Director Alex Miller is a Theatre Professor at Millikin University in Decatur. He said last year’s inmate production of a comedy, Taming of the Shrew, was a nice escape for the women. 

But he said this play, Macbeth – a tragedy in which a Scottish general conspires to murder a king and take his crown - hits closer to home.

“There’s no substitute for doing something that connects so directly to the situations they’ve found themselves in," Miller said.  "And the ladies understand they’re telling a cautionary tale to the other ladies that come see them.”

Miller said he was inspired to bring ‘Shakespeare Corrected’ to these Decatur inmates after seeing a TV report about a similar program for violent offenders, at a Supermax Prison in Indiana.   

Then he visited a Kentucky prison with its own Shakespeare program, and that provided the last piece of incentive.

Miller says nearly every inmate who has participated in the program in Decatur has signed up to do it again. 

And he said there’s a reason they’re reading and performing scripts written by Shakespeare, and not something simpler.  He said words can change the world, and there’s not a better wordsmith than The Bard.

“It’s also incredibly empowering for them to do something that initially, they didn’t think they could do," he said.   "And to my knowledge, there’s not an individual who can encompass a situation, an emotion, a relationship the way Shakespeare can.  The big quote that we’re talking about this year is - ‘the instruments of darkness tell us truths.  Win us with honest trifles to betray’s, in deepest consequence.’  And so many of those offenders immediately connect to the idea of participating in a crime because the initial idea did not seem evil.”

(Pictured - Veronica Reyes (L), and other women in the Decatur Correctional Center meet in class with "Shakespeare Corrected" professor Alex Miller.)

"Alex is awesome," said Cora Hines - who, like many of the women in the prison, had never been on stage before.

“You know, you can ask him a question as far trying to get into your part, if you don’t understand it, he’ll give you understanding of it," he said.  "And it was easier to get into character then.”

Like many first-time performers, Cora, who’s serving time for substance abuse, said she was shy, and thought she’d be a stagehand.  But through performances of Shakespeare, she conquered that fear.

“And I stuck with it… and that was the other thing that I was proud of myself about," said Hines.  "I stuck with it.  I didn’t let it deter me, I didn’t get out because I didn’t understand.  I stuck with it, and I’m proud of myself for that.”
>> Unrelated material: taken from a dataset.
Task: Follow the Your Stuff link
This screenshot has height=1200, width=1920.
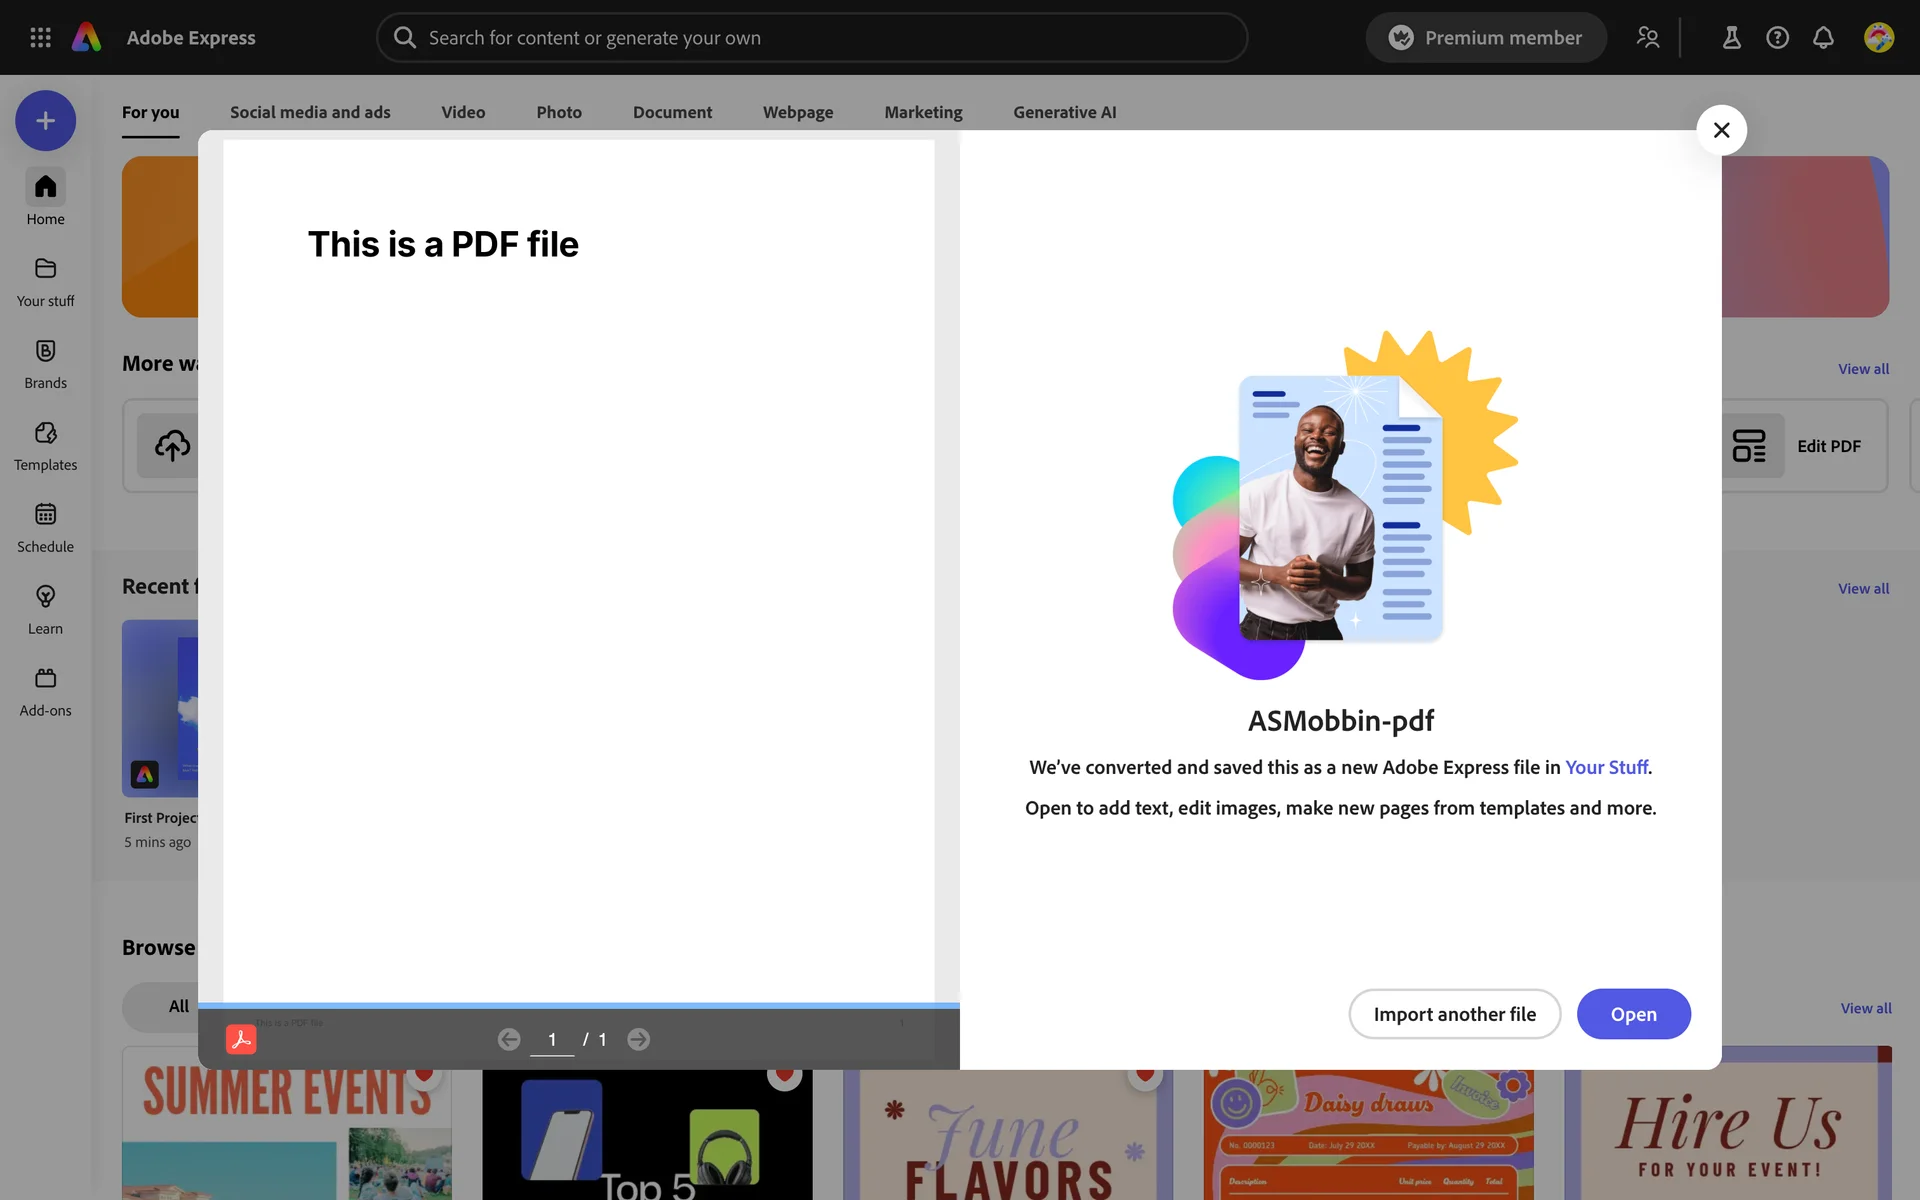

For Alex Miller, the Shakespeare Corrected program can teach the inmates things about themselves that can help them after they’re released.

"I preface every show by saying 'you're about to see something that shouldn't exist," he said.  "These ladies are living proof of this.  I think that they find confidence in doing something they never thought they could do.  Especially the ladies who come by the second time - oh, they pick it up so quick.  They really do begin to gain a confidence in their ability to do things they initally do not believe they can do."

The inmates we talked to all have hopes for life after prison.

Cora Hines said she hopes to land a job as a secretary or in social work. Veronica Reyes hopes to return to her old job as a paralegal.  

And Teresa Wright wants to be a substance abuse counselor, working with adolescents.  

“Because I feel that if somebody care about them enough to intervene, when they’re having problems – when they’re at that age- I can prevent them from being in here, like me," she said.  "This is my fifth time here – I’m 45 years old -  I wish I had someone to intervene on my behalf.”

But first, there’s a show to put on – with Teresa in the lead role.   Cora Hines has been cast as the Old Man, and Veronica Reyes will play dual roles - that of Sergeant, and stage manager.

Performances of Macbeth before an audience of fellow inmates, their families, and prison staff are set for late April. 

Illinois Public Media plans on returning to Decatur next month to report on the performance.